* _Selected passage_
- - - -

How to Design the Canonical Document

We plan to implement the Canonical model in the Next Gen B2B system
we’ d like to build ESB(IS+broker) for internal integration. any external document will go through the ESB before post the back-end application. we meet a problem design the Canonical Document, we have
different format from multiple partners, just like Purchase order
There are following option:
850(X12)
ORDERS(EDIFACT)
PIP3A4

we 'd like to create a canonical document for those different format
but, if we pick up the industry standard as internal standard, it do impact our system’s performance. if we create it by ourself. I cann’t make care it can meet the requirement in future. any suggestion about it? any basic framework to design a canonical document? if you can provide some sample, it will be great

Creating canonical documents is a very challenging task. It can be very difficult to create one that handles all the variations needed and is readily modifiable to accomodate new needs (yet not change such that existing facilities don’t need to be reworked). As evidence of this challenge, just look at how many standards exist, how long they took to create and evolve, and how many people don’t pick one because “it’s more complex than we need.” (Which might really be “it’s more complex than we want to understand.”)

Perhaps these rules of thumb can help:

  • If you adopt a standard, stay with it. Don’t modify it at all, otherwise you’re not following the standard anymore and lose the benefit of having someone else evolve the standard for you.

  • On projects that I’ve been involved with, or have heard information about, those that use an industry standard as a start to their own format have invariably abandoned that effort. Based on this, my advice is to not start down this path at all. You’d be better off creating a new format for yourself.

  • Quite often, it doesn’t matter what the standard format is but that you have one. Once integrations start down the path of using unique formats it is very hard to change course.

  • I wouldn’t worry to much about “system performance” and how the format may impact it. The payoff of a common format will generally far outweigh any possible performance hit. Design the format to best reflect the object it represents–performance doesn’t really need to be a consideration. Follow the 3 rules of optimization: 1) Don’t optimize yet; 2) Don’t optimize yet; and 3) Don’t optimize yet.

  • The major applications within the company have significant influence over how the company does business and how it defines business objects. For example, a lot of work and effort go into defining how a PO, an invoice, a shipment notice, etc. are managed within SAP R/3. It is not unreasonable to use the most significant application as a guide for the format of your canonicals.

  • When designing your own canonical format, provide fields/structures that can hold data you never thought of. This gives the format some adaptive range, allowing integration designers to pass data that is of interest only to one other application and isn’t directly supported by the format. Many industry standards do something along these lines, called extended fields, extrinsics, custom fields, etc. An occassional review of the use of these extensions can identify what changes need to be made to the canonical definition. The caution here is that design/code reviews must enforce the use of defined fields when they exist so that integration developers don’t lazily use the extended fields because it’s “easier.”

- - - -

* _Task data_
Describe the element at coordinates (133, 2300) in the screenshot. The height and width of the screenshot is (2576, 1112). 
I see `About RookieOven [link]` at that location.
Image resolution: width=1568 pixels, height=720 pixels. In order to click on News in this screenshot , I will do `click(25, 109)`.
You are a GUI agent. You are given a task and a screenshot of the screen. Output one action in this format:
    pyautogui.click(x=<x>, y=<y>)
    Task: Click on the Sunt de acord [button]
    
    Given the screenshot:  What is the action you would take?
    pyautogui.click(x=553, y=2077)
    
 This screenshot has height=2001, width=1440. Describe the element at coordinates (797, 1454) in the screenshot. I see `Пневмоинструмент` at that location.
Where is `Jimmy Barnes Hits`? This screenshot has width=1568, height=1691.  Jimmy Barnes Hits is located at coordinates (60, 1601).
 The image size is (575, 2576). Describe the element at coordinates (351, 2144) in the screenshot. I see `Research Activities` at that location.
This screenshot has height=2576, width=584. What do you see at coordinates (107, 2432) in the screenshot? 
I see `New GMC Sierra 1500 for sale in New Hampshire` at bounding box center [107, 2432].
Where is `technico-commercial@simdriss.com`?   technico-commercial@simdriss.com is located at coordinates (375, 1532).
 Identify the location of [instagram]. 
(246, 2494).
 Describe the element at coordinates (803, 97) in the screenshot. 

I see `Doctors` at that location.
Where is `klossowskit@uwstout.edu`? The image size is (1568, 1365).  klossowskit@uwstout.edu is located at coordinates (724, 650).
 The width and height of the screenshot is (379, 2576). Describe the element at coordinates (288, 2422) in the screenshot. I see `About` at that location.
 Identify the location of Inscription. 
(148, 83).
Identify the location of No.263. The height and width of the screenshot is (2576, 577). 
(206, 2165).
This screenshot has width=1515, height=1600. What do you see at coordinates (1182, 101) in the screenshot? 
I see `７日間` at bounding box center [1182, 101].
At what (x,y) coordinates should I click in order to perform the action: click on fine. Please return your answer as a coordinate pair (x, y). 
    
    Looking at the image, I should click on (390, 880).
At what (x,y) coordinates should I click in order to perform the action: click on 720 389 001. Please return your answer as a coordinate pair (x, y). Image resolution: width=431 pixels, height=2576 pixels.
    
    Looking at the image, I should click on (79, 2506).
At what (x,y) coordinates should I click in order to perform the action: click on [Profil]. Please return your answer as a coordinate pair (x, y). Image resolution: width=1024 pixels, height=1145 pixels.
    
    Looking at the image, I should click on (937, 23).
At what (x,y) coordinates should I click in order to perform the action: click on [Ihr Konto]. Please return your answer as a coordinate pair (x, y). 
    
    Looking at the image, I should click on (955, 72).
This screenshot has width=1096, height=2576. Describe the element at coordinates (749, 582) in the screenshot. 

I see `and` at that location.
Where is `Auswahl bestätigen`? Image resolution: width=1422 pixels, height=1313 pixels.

- - - -

* _Work to do_
1. Decide whether each statement agrees with the thread on canonical document design. Answer yes or no for each, and quote the words of the thread that settle it.
(a) The advice recommends modifying an adopted standard to fit internal needs.
(b) The advice holds that performance need not be a consideration when designing the format.
(c) The thread uses Oracle as its example of a major application that defines how business objects are managed.
2. In the entries, reproduce the lines from the line with "pixels, height=1145 pixels." up to and including the line with "Looking at the image, I should click on (955, 72).".
The entries are unrelated to the thread on canonical document design.

* _Exercise answers_
1.
(a) No: "If you adopt a standard, stay with it. Don’t modify it at all"
(b) Yes: "performance doesn’t really need to be a consideration"
(c) No: "are managed within SAP R/3"

2.
At what (x,y) coordinates should I click in order to perform the action: click on [Profil]. Please return your answer as a coordinate pair (x, y). Image resolution: width=1024 pixels, height=1145 pixels.
    
    Looking at the image, I should click on (937, 23).
At what (x,y) coordinates should I click in order to perform the action: click on [Ihr Konto]. Please return your answer as a coordinate pair (x, y). 
    
    Looking at the image, I should click on (955, 72).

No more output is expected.